§ TEXTE SOURCE
Le village de Ramyé, dans al-Jalil, est menacé de disparition. La
colonie tentaculaire Karma’el compte s’étendre sur le village, devenu un
quartier encerlé au fil des ans, et l’avaler. C’est ainsi qu’ont
procédé les centaines de points de colonisation installés par l’occupant
en Palestine : à partir d’un point, la colonie s’étend peu à peu et
avale les terres qui l’entourent, tel que le prévoient les divers
organismes de l’entité sioniste, depuis le gouvernement jusqu’à la
municipalité, en passant par le Fonds National Juif, l’Agence Juive, la
Histadrout et autres.
La colonie de Karma’el fut installée en 1964 en plein milieu de
terres appartenant à plusieurs villages palestiniens. Depuis, elle s’est
étendue de part et d’autre, vers le nord et le sud, vers l’est et
l’ouest, avalant les terres de Deir al-Assad, Baane, Majd El-Kroum,
al-Maghar et Nahaf. Non seulement les terres de ces villages furent
confisquées, mais les liaisons entre les villages situés de part et
d’autre de cette colonie furent coupées. D’ailleurs, une des fonctions
des colonies placées au centre des agglomérations palestiniennes a
consisté et consiste toujours à briser les liens sociaux et à détruire
toute continuité géographique ou sociale entre Palestiniens. De plus,
les colonies sont les principaux centres d’où rayonnent la judaïsation.
Elles sont d’abord interdites aux Palestiniens, qui ne peuvent prétendre
y vivre, à moins d’être admis par un comité qui juge de la disposition
des candidats à approuver le sionisme et leur capacité de s’adapter au
mode de vie et de pensée des colons. Ensuite, les routes traversant
al-Jalil sont conçues en fonction de leurs besoins, les pancartes de
signalisation des villages sont écrits en hébreu, et les noms arabes
sont judaïsés en fonction de leur projet. Pour les colons et le projet
de judaïsation de la région d’al-Jalil (mais il en est ainsi ailleurs),
eux sont les maîtres, les autres (Les Palestiniens) n’existent
qu’accidentellement, et provisoirement. C’est ce que signifie le label
« village non-reconnu » d’ailleurs, il n’est pas reconnu par l’entité
occupante qui prévoit sa disparition.
Le village de Ramyé est devenu, après l’occupation en 1948, un
village non-reconnu, c’est-à-dire voué à la disparition ; il réussit à
se maintenir jusqu’à présent, comme tant d’autres villages non-reconnus
dans al-Jalil et al-Naqab, à cause de la persévérance de leurs
habitants, bien que ses terres (400 dunums) furent confisquées en 1976
au profit « du bien public », c’est-à-dire l’extension de la colonie
pour accueillir de nouveaux colons immigrés.
L’administration coloniale a refusé de reconnaître le village de
Ramyé, même en tant que quartier à l’intérieur de la colonie Karma’el
qui s’est étendue jusqu’à l’entourer de toutes parts. Le village
palestinien de Ramyé est aujourd’hui encerclé mais il refuse de
s’auto-détruire. Bien que l’affaire dure depuis les années 90, lorsque
l’administration sioniste a sommé la population de partir, ce n’est que
depuis quelques mois que l’expulsion et la destruction du village sont
sérieusement envisagées et que la lutte pour demeurer et vivre à Ramyé
rassemble de nouveau les Palestiniens de 48.

§ TÂCHES À RÉALISER
A. Reprenez le passage du texte sur le village de Ramyé allant de « L’administration coloniale a » jusqu'à « Palestiniens de 48. », en substituant « cerné » à « encerclé ».
B. Extrayez des enregistrements chaque ligne contenant la chaîne « Facebook », en tenant compte de la casse.
Le texte source et les enregistrements sont indépendants l'un de l'autre.

§ DONNÉES DE L'EXERCICE
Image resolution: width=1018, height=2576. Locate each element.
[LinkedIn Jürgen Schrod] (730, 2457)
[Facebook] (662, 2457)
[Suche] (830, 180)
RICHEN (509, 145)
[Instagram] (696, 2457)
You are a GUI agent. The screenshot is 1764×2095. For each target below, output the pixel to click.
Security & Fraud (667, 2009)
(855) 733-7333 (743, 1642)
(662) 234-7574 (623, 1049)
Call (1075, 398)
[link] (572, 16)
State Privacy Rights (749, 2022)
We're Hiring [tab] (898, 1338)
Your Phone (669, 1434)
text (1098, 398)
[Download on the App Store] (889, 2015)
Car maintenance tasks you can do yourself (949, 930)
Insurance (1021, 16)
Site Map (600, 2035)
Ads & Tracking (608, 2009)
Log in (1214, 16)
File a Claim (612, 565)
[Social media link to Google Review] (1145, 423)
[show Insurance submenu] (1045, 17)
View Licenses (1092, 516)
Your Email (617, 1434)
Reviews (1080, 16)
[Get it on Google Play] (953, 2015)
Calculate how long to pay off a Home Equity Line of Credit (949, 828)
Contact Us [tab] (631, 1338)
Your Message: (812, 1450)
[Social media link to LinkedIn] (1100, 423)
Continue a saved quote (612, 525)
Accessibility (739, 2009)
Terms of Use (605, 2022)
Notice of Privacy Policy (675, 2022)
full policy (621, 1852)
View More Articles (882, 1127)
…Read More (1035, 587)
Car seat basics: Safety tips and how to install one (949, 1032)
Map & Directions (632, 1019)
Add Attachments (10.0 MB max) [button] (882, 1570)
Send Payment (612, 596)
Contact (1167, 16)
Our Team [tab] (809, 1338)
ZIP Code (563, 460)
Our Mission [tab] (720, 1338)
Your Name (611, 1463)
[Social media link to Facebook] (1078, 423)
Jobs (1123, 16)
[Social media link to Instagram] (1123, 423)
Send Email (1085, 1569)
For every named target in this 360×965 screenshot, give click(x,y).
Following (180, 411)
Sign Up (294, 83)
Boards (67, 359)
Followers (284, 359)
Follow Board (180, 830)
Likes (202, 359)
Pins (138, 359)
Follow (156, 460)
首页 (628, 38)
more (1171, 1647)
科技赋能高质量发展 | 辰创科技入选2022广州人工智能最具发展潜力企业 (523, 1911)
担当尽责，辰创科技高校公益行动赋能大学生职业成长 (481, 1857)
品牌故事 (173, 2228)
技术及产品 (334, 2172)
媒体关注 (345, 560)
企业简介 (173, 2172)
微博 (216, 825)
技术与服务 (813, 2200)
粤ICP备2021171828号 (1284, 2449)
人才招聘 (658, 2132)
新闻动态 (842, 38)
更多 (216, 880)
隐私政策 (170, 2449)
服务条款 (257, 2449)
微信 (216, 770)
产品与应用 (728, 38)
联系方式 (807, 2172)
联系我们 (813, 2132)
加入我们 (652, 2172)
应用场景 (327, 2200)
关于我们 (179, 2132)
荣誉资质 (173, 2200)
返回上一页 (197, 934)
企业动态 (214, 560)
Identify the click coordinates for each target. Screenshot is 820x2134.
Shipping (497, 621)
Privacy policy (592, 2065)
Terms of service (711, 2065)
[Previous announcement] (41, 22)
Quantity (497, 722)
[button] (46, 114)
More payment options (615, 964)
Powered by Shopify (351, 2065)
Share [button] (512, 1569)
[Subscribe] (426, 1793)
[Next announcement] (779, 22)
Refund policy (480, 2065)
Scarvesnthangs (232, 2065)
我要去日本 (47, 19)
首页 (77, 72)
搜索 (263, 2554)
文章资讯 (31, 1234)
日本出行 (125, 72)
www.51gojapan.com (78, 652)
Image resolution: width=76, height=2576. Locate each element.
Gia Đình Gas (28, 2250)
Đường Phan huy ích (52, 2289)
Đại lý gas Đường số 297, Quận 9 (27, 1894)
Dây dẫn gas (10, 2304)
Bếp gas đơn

§ RÉPONSES ATTENDUES
A.
L’administration coloniale a refusé de reconnaître le village de
Ramyé, même en tant que quartier à l’intérieur de la colonie Karma’el
qui s’est étendue jusqu’à l’entourer de toutes parts. Le village
palestinien de Ramyé est aujourd’hui cerné mais il refuse de
s’auto-détruire. Bien que l’affaire dure depuis les années 90, lorsque
l’administration sioniste a sommé la population de partir, ce n’est que
depuis quelques mois que l’expulsion et la destruction du village sont
sérieusement envisagées et que la lutte pour demeurer et vivre à Ramyé
rassemble de nouveau les Palestiniens de 48.

B.
[Facebook] (662, 2457)
[Social media link to Facebook] (1078, 423)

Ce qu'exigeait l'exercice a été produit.